Your objective: Below are records; copy exactly the line containing "1304x774 pixels." and every line after it, through the last.

Data excerpts:
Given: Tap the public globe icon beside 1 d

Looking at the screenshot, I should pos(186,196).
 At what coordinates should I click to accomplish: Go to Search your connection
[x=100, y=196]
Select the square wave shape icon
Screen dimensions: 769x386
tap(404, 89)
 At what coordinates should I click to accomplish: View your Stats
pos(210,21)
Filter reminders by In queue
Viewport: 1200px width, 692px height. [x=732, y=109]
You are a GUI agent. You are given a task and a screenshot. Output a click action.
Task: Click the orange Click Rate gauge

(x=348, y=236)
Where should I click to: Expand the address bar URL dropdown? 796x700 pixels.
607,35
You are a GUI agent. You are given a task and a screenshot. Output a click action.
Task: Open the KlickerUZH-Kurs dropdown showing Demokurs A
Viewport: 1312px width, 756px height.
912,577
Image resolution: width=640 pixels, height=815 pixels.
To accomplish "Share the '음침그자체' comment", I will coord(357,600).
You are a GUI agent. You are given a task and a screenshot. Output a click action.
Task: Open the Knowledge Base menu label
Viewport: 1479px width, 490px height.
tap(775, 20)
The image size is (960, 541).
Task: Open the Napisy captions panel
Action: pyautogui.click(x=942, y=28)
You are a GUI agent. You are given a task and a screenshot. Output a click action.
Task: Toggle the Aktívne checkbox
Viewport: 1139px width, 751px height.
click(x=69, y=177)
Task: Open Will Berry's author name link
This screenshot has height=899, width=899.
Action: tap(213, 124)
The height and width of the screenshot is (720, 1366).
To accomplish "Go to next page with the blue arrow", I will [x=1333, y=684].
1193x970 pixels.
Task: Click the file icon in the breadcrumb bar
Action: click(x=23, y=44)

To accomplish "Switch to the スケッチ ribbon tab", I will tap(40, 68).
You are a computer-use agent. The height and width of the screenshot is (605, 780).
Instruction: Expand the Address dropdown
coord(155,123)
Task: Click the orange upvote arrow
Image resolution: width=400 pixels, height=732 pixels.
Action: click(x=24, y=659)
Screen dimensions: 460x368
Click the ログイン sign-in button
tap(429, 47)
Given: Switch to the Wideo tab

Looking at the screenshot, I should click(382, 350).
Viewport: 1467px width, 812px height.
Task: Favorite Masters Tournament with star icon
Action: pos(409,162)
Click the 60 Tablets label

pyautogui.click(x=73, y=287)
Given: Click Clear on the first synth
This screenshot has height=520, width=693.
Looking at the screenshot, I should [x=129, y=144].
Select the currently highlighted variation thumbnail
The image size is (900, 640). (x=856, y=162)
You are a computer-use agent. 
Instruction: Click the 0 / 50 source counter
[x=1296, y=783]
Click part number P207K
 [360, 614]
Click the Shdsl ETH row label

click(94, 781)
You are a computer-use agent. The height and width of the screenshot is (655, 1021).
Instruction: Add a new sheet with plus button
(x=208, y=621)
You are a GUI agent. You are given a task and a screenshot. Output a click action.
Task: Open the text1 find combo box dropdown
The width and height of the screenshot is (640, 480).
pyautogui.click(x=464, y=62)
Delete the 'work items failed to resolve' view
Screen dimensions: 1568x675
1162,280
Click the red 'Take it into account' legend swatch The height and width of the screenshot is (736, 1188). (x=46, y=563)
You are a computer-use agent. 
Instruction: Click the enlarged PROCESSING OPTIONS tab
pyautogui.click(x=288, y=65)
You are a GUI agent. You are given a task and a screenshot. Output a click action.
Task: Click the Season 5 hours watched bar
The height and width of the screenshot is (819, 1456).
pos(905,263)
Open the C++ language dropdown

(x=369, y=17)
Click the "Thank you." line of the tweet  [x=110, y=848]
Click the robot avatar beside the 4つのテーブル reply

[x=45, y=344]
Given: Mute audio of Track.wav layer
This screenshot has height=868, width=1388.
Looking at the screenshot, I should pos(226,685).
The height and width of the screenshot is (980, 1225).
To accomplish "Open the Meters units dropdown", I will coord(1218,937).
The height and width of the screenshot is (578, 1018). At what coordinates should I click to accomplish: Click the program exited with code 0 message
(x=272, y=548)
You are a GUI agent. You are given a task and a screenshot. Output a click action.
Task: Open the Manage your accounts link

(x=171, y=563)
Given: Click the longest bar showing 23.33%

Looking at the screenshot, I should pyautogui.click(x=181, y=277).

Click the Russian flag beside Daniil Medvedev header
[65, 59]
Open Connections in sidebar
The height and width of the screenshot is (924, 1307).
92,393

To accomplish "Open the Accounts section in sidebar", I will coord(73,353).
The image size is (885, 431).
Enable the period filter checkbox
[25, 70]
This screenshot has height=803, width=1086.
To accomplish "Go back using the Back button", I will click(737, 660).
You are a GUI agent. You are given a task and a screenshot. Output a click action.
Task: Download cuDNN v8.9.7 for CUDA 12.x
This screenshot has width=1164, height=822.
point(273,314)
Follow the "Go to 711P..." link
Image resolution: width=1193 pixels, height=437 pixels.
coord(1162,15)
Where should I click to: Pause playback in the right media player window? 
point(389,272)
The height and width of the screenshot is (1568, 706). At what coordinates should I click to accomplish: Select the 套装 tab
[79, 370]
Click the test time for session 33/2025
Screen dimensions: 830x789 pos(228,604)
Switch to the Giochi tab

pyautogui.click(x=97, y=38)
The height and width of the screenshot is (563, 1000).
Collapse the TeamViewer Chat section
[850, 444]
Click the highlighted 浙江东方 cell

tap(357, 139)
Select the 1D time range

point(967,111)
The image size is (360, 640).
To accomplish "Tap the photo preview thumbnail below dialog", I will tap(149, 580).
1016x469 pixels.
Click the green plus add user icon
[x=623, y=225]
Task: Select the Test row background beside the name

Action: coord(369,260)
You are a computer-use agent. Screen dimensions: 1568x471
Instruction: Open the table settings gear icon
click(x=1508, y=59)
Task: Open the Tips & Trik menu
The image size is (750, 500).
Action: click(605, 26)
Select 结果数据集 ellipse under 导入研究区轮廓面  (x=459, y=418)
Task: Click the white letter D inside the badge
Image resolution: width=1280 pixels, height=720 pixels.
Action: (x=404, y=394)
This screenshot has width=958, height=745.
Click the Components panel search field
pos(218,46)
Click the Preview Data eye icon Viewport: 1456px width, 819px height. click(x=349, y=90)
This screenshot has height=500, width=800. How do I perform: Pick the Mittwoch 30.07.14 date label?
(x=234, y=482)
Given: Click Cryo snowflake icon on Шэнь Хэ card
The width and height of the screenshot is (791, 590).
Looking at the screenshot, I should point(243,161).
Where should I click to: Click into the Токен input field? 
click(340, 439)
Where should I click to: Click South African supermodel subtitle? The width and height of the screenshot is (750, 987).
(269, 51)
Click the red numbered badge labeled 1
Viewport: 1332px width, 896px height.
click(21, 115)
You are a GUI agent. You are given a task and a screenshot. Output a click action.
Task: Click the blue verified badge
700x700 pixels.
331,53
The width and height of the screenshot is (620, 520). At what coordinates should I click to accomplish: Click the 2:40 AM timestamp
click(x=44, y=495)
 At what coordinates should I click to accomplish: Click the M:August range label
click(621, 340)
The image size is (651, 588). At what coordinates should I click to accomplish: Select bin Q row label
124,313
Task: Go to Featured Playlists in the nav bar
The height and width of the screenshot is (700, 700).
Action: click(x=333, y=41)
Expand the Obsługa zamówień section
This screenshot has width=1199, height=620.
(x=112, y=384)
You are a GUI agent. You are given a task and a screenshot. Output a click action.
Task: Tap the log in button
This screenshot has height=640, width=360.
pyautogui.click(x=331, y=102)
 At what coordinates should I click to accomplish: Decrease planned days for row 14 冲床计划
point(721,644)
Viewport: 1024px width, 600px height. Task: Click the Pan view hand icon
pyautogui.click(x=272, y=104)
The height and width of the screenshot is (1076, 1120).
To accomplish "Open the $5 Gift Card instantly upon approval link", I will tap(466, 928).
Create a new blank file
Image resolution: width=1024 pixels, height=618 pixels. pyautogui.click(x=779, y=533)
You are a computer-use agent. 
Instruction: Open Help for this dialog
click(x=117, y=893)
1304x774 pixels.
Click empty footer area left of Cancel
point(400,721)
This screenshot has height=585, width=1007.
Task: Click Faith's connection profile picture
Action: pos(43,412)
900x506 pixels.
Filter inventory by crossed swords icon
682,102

Result:
1304x774 pixels.
Click empty footer area left of Cancel
point(400,721)
This screenshot has height=585, width=1007.
Task: Click Faith's connection profile picture
Action: pos(43,412)
900x506 pixels.
Filter inventory by crossed swords icon
682,102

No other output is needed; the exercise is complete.